Too Much Information
In this research, Digital Shadows assessed the sensitive data exposed from some of the most ubiquitous file sharing services across the Internet. We found over twelve petabytes of publicly available data across open Amazon S3 buckets, rsync, SMB, FTP servers, misconfigured websites, and NAS drives. Here are some of the key findings:
• The amount of exposed data is staggering. Over twelve petabytes of data is exposed (12,000 terabytes). For context, this is over four thousand times larger than the “Panama Papers” leak (2.6 terabytes).
• This is a global problem, but the United States takes the gold. While the majority of countries are affected (>95%), the United States experienced the most exposure with 239,607,590 files.
• Amazon S3 buckets get the glory, but aren’t the full story. S3 buckets only account for 7 percent of exposed data we discovered; older, yet still widely used, technologies – such as SMB (33 percent), rsync (28 percent) and FTP (26 percent) – contributed the most exposure.
• Highly sensitive information is a major cause for concern. It’s not just the volume but the sensitivity of the data that is a major cause for concern. There were a number of instances of high severity exposure of personal information, intellectual property, and security assessments.

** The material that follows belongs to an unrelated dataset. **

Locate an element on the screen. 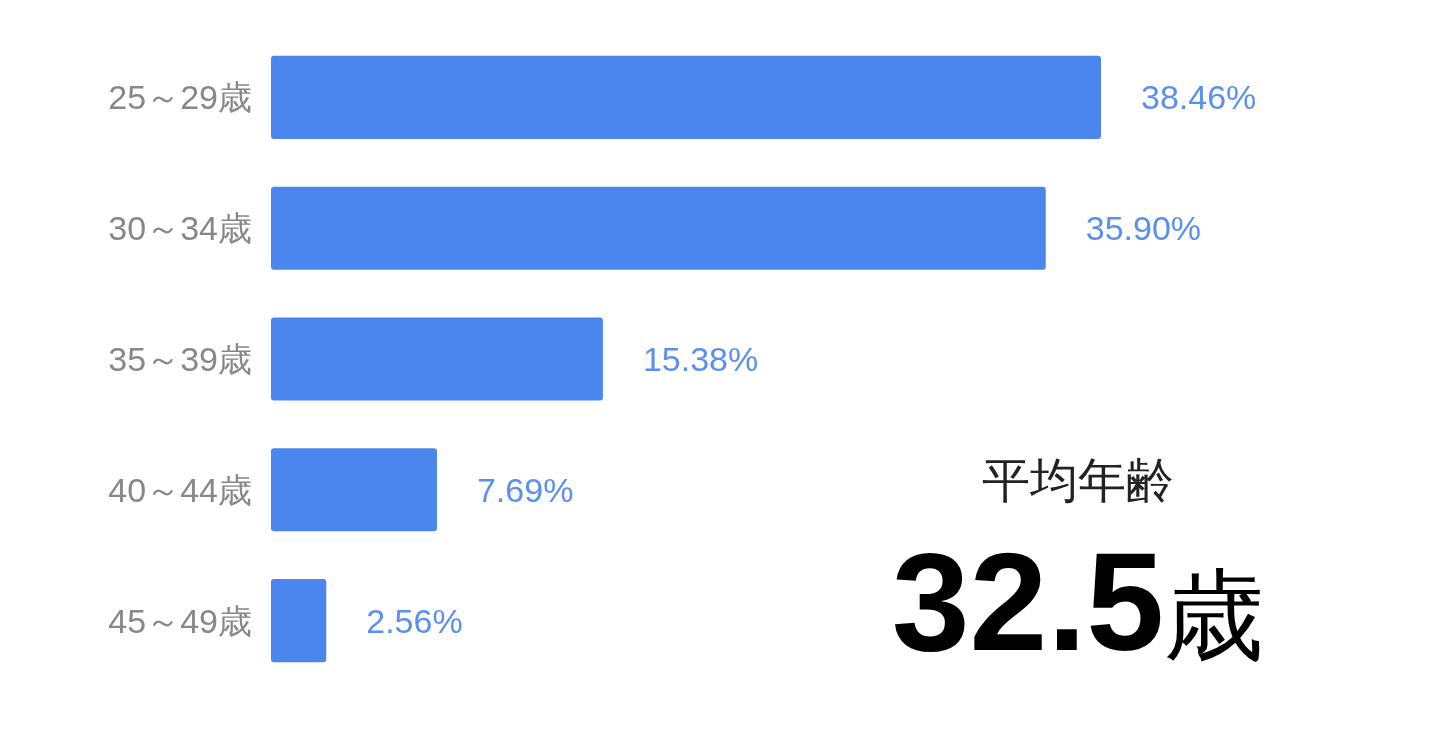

• Out of sight, out of mind, and out of pocket. With GDPR fast-approaching, there are clear regulatory concerns for organizations surrounding the protection of personal data. Loss of intellectual property also has considerable financial and reputational impacts.
• We need a better way to backup work files. Third parties and contractors were among the most common sources of sensitive data exposure. Therefore, make sure you take care in backing up your work data. Organizations can also play their part by providing backup solutions to users and educating contractors and consultants about the risks of copying and archiving up work files at home.